Muhamned Hamed/Reuters

As well as boosting tourism, the Underwater Military Museum Dive Site, which authorities expect to grow over time, is seen as an opportunity to draw tourists away from natural coral reefs, a precious but fragile resource especially affected by human activity.

A 2017 study by researchers from Ben-Gurion University of the Negev conducted in the neighboring Israeli city of Eilat has shown that man-made reefs are more popular with divers than natural reefs.

If current trends continue, experts warn that coral reefs worldwide will all but disappear by 2050, with major consequences on the global ecosystem. Human activity is reportedly mostly to blame for the phenomenon.

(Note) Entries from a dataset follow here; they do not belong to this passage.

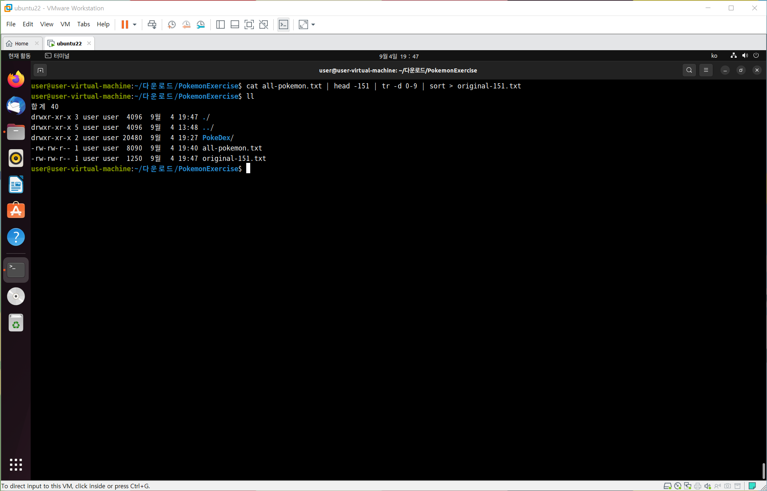The width and height of the screenshot is (767, 491).
Task: Toggle unity mode toolbar icon
Action: pyautogui.click(x=263, y=25)
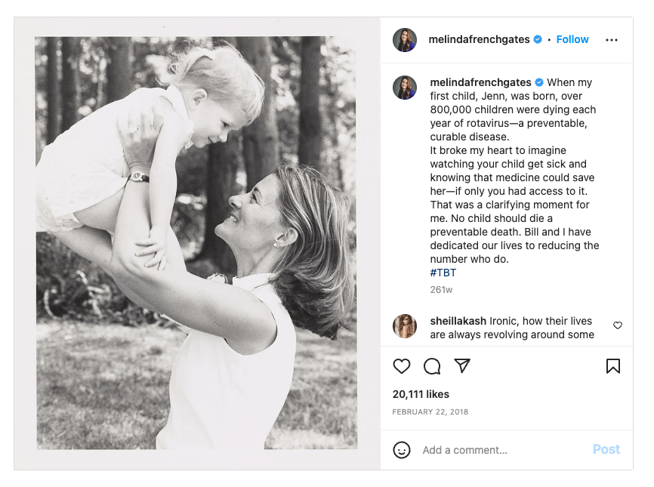Save the post with the bookmark icon
The height and width of the screenshot is (487, 654).
(613, 366)
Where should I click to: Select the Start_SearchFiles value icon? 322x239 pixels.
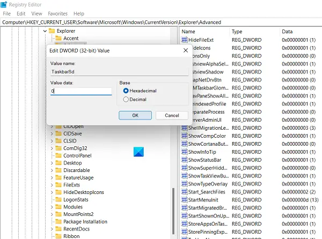point(184,192)
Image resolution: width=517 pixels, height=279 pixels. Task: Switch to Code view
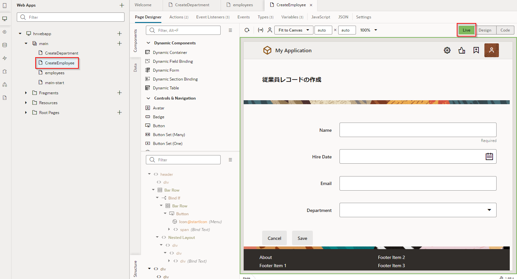click(505, 30)
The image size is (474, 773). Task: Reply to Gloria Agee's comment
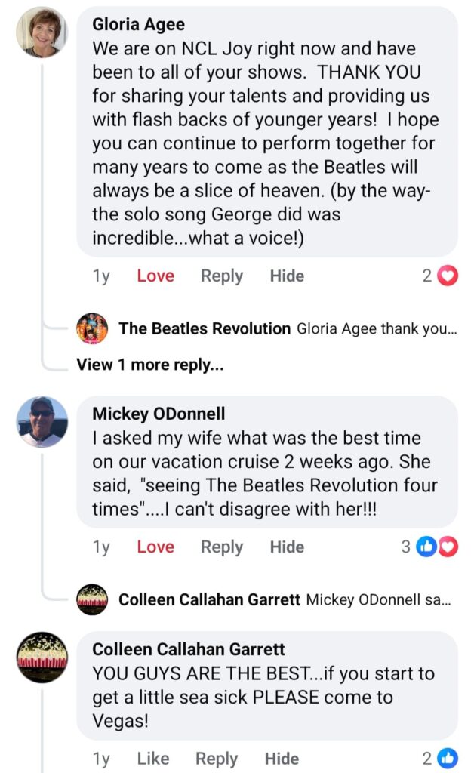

A Jordanian Cobra helicopter lowered to the seabed of the Red Sea, Aqaba underwater military museum, July 23, 2019
Aqaba Specia Economic Zone Authority/Handout via AFP

Research by Swiss and Israeli scientists published in 2017 states that local coral has showed unique resilience – but increased port traffic, climate change and human interaction remain a critical concern.

According to official figures, around 100,000 people visited Aqaba in 2018, and the number is only likely to increase with multiple low-cost flight options from Europe to Eilat.

A Jordanian Khalid battle tank on the seabed of the Red Sea, Aqaba underwater military museum, July 23, 2019
Aqaba Specia Economic Zone Authority/Handout via AFP

Other parts of the world have bet on sinking man-made equipment in order to boost coral preservation as well as tourism. The state of New York submerged part of the 1955 Tappan Zee Bridge, decommissioned in 2017, off the coast of Long Island in 2018.

“Bridge heaven is, you spend all your life above the water serving people, then you go to bridge heaven, which is you go below the water,” governor Andrew Cuomo said at the time, according to CBS.

Bahrain and Turkey have also sunk passenger airliners off their coast in order to create aquatic theme parks doubling as maritime habitats.